▶ **Task to carry out**
Please quote exactly the lines below from the line containing "Given: Click the" to the line containing "949x525 pixels.", both lines included, and nothing else.

(Data under study begins)

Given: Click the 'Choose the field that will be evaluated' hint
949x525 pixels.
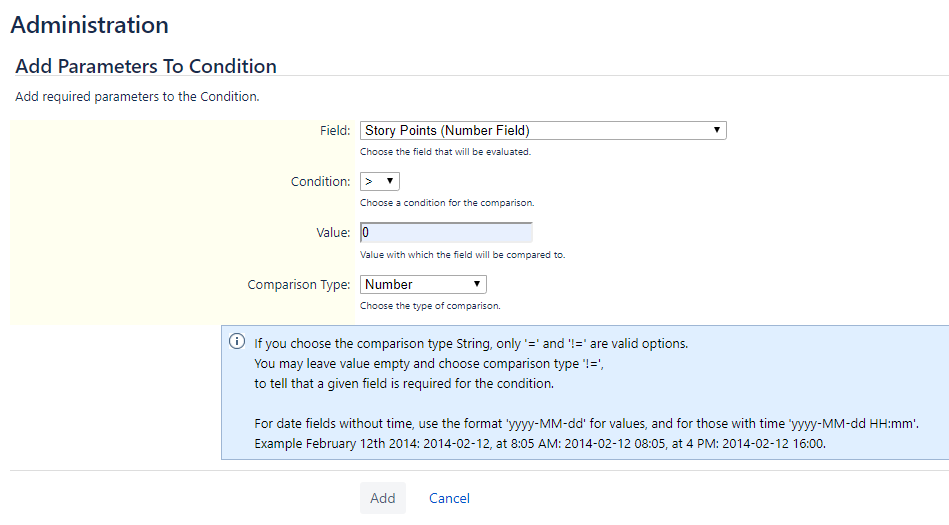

(Data under study ends)
(Data under study begins)

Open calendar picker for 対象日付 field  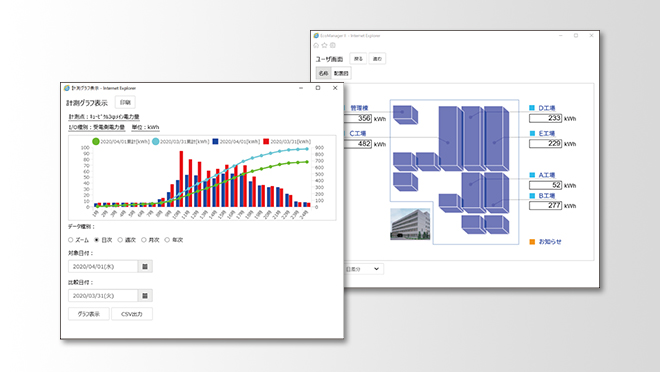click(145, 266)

(Data under study ends)
(Data under study begins)

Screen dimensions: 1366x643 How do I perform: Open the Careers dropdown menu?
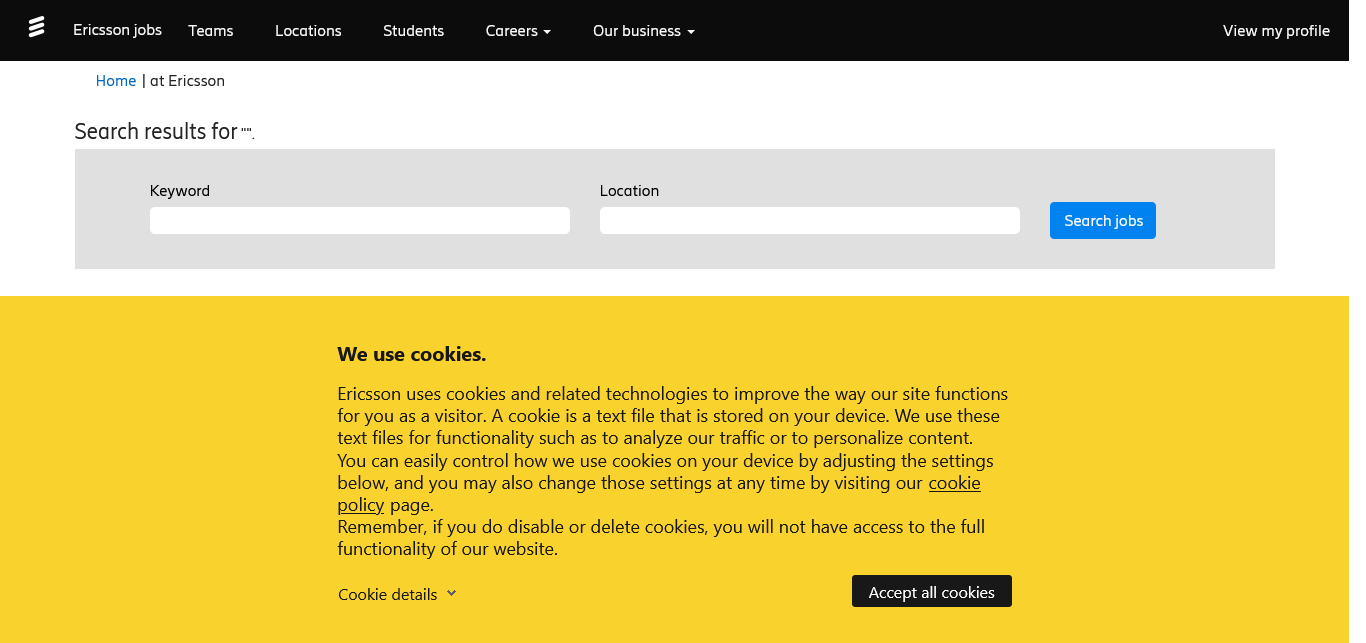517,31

(Data under study ends)

▶ **Solution for this exercise**
Given: Click the 'Choose the field that will be evaluated' hint
949x525 pixels.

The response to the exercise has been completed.